* Task 1:
In the rows, take the stretch from the line containing "The width and height of the screenshot is (580, 418)." through the line containing "tap(411, 334)" and write it out again, replacing "category link" with "section link" and changing nothing else.

* Text extract:

start

Tesla registers new high-res radar. Could Tesla be changing its position on radar and LiDAR?

By Gabe Rodriguez Morrison
A Tesla vehicle equipped with LiDAR sensors
A Tesla vehicle equipped with LiDAR sensors
@ManuelRToronto/Twitter

Tesla registered a new high resolution radar unit with the U.S. Federal Communications Commission (FCC). Tesla's intended use for these radar units is unknown, but it appears they are intended for imaging, similar to how LiDAR uses lasers to map surroundings.

While Tesla's FSD software has used radar in the past, Elon Musk has a rather unfavorable stance on LiDAR. For the purposes of autonomous driving, Musk sees LiDARs as a "fool's errand." Yet, people have been spotting Tesla prototypes with LiDAR sensors since last year.

Tesla files a patent for a high-res radar sensor
Tesla files a patent for a high-res radar sensor

The latest instance of Tesla using LiDAR comes from Twitter user @ManuelRToronto who spotted a LiDAR-mounted Tesla in downtown Toronto, only a few weeks after the release of FSD Beta in Canada.

He took a video of the LiDAR-mounted Model Y with manufacturer license plates from California.

There has been no official announcement from Tesla about these LiDAR-mounted vehicles, but it is safe to assume that Tesla will not use LiDAR on any production vehicles.

Tesla is likely using LiDAR to help train their machine learning algorithms, using it as the ground truth when checking for accuracy. Unlike cameras, LiDAR captures extremely accurate 3D depth measurements.

end

* Task 2:
According to the article on Tesla's radar and LiDAR, where did Twitter user @ManuelRToronto spot a LiDAR-mounted Tesla?

* Data to use:
start

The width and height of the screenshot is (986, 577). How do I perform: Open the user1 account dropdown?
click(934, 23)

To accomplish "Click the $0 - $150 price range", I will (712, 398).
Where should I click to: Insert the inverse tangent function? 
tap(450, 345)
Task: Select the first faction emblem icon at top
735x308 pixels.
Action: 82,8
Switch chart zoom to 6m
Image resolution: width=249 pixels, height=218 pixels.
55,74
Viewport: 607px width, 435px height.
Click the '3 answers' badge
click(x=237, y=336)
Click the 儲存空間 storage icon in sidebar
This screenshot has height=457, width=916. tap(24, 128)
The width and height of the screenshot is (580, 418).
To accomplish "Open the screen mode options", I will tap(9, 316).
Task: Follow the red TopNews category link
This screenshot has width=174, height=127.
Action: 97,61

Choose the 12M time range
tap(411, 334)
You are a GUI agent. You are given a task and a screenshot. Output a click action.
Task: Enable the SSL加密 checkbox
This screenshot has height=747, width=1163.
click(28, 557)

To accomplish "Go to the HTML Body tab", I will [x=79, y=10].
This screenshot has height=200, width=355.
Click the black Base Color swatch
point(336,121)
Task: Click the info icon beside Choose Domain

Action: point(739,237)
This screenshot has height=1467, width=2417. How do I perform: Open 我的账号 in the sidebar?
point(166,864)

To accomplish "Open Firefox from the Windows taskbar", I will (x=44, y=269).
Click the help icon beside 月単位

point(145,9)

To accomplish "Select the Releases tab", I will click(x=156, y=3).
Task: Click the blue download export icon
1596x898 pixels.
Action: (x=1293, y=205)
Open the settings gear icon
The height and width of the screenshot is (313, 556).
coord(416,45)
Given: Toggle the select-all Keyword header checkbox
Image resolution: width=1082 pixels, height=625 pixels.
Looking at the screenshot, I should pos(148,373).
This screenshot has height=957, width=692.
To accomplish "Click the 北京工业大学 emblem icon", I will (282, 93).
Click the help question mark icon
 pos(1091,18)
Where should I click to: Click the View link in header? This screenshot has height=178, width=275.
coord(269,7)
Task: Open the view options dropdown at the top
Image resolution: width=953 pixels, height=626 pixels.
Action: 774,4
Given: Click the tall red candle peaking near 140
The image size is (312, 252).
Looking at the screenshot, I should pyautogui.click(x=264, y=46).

end

* Answer 1:
The width and height of the screenshot is (580, 418).
To accomplish "Open the screen mode options", I will tap(9, 316).
Task: Follow the red TopNews section link
This screenshot has width=174, height=127.
Action: 97,61

Choose the 12M time range
tap(411, 334)

* Answer 2:
In downtown Toronto.